*TASK TO COMPLETE*
Exactly as they stand, the data below are to be printed again.

==== GIVEN INFORMATION

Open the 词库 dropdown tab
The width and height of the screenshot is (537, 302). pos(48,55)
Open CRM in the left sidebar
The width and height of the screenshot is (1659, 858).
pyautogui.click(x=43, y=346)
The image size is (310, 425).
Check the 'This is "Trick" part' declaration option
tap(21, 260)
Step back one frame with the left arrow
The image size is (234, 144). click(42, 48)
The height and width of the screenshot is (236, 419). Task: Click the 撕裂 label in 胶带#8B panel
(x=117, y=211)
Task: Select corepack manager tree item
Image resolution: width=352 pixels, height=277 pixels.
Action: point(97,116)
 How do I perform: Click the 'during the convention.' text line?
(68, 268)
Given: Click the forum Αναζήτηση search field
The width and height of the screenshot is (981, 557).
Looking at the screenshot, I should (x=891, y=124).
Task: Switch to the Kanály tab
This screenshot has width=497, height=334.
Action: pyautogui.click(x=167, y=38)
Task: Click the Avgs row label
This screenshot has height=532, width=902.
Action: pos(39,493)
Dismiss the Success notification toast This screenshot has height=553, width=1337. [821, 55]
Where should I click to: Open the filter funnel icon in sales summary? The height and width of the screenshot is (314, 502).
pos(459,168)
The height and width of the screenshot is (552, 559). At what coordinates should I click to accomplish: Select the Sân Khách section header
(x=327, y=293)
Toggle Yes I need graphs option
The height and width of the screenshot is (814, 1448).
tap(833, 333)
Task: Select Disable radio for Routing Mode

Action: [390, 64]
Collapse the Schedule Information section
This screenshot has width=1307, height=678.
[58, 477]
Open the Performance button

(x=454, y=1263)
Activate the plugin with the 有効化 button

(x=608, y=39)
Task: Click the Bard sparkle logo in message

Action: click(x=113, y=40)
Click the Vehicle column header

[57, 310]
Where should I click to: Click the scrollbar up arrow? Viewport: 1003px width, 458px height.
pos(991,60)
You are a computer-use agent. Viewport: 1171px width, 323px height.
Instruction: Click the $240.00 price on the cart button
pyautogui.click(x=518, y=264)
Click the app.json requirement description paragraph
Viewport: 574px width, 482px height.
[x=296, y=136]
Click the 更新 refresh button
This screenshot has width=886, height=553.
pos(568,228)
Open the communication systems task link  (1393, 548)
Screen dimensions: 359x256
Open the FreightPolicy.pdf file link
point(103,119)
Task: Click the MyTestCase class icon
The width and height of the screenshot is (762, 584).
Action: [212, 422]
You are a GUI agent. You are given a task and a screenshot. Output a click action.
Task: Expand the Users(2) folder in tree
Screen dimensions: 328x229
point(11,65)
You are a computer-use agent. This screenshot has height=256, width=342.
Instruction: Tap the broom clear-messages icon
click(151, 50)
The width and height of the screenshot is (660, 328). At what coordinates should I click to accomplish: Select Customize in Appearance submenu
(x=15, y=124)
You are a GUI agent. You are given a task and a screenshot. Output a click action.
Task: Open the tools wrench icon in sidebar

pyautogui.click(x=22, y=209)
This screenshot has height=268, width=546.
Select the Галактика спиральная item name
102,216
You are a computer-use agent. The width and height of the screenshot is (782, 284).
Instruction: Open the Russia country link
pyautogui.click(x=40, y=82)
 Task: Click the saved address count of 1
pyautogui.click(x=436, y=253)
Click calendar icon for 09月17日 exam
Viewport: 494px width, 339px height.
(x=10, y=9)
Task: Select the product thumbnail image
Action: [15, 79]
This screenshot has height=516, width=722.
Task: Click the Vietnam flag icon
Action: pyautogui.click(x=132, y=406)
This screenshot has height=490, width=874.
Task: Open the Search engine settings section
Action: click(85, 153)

========

*EXERCISE RESPONSE*
Open the 词库 dropdown tab
The width and height of the screenshot is (537, 302). pos(48,55)
Open CRM in the left sidebar
The width and height of the screenshot is (1659, 858).
pyautogui.click(x=43, y=346)
The image size is (310, 425).
Check the 'This is "Trick" part' declaration option
tap(21, 260)
Step back one frame with the left arrow
The image size is (234, 144). click(42, 48)
The height and width of the screenshot is (236, 419). Task: Click the 撕裂 label in 胶带#8B panel
(x=117, y=211)
Task: Select corepack manager tree item
Image resolution: width=352 pixels, height=277 pixels.
Action: point(97,116)
 How do I perform: Click the 'during the convention.' text line?
(68, 268)
Given: Click the forum Αναζήτηση search field
The width and height of the screenshot is (981, 557).
Looking at the screenshot, I should (x=891, y=124).
Task: Switch to the Kanály tab
This screenshot has width=497, height=334.
Action: pyautogui.click(x=167, y=38)
Task: Click the Avgs row label
This screenshot has height=532, width=902.
Action: pos(39,493)
Dismiss the Success notification toast This screenshot has height=553, width=1337. [821, 55]
Where should I click to: Open the filter funnel icon in sales summary? The height and width of the screenshot is (314, 502).
pos(459,168)
The height and width of the screenshot is (552, 559). At what coordinates should I click to accomplish: Select the Sân Khách section header
(x=327, y=293)
Toggle Yes I need graphs option
The height and width of the screenshot is (814, 1448).
tap(833, 333)
Task: Select Disable radio for Routing Mode

Action: [390, 64]
Collapse the Schedule Information section
This screenshot has width=1307, height=678.
[58, 477]
Open the Performance button

(x=454, y=1263)
Activate the plugin with the 有効化 button

(x=608, y=39)
Task: Click the Bard sparkle logo in message

Action: click(x=113, y=40)
Click the Vehicle column header

[57, 310]
Where should I click to: Click the scrollbar up arrow? Viewport: 1003px width, 458px height.
pos(991,60)
You are a computer-use agent. Viewport: 1171px width, 323px height.
Instruction: Click the $240.00 price on the cart button
pyautogui.click(x=518, y=264)
Click the app.json requirement description paragraph
Viewport: 574px width, 482px height.
[x=296, y=136]
Click the 更新 refresh button
This screenshot has width=886, height=553.
pos(568,228)
Open the communication systems task link  (1393, 548)
Screen dimensions: 359x256
Open the FreightPolicy.pdf file link
point(103,119)
Task: Click the MyTestCase class icon
The width and height of the screenshot is (762, 584).
Action: [212, 422]
You are a GUI agent. You are given a task and a screenshot. Output a click action.
Task: Expand the Users(2) folder in tree
Screen dimensions: 328x229
point(11,65)
You are a computer-use agent. This screenshot has height=256, width=342.
Instruction: Tap the broom clear-messages icon
click(151, 50)
The width and height of the screenshot is (660, 328). At what coordinates should I click to accomplish: Select Customize in Appearance submenu
(x=15, y=124)
You are a GUI agent. You are given a task and a screenshot. Output a click action.
Task: Open the tools wrench icon in sidebar

pyautogui.click(x=22, y=209)
This screenshot has height=268, width=546.
Select the Галактика спиральная item name
102,216
You are a computer-use agent. The width and height of the screenshot is (782, 284).
Instruction: Open the Russia country link
pyautogui.click(x=40, y=82)
 Task: Click the saved address count of 1
pyautogui.click(x=436, y=253)
Click calendar icon for 09月17日 exam
Viewport: 494px width, 339px height.
(x=10, y=9)
Task: Select the product thumbnail image
Action: [15, 79]
This screenshot has height=516, width=722.
Task: Click the Vietnam flag icon
Action: pyautogui.click(x=132, y=406)
This screenshot has height=490, width=874.
Task: Open the Search engine settings section
Action: click(85, 153)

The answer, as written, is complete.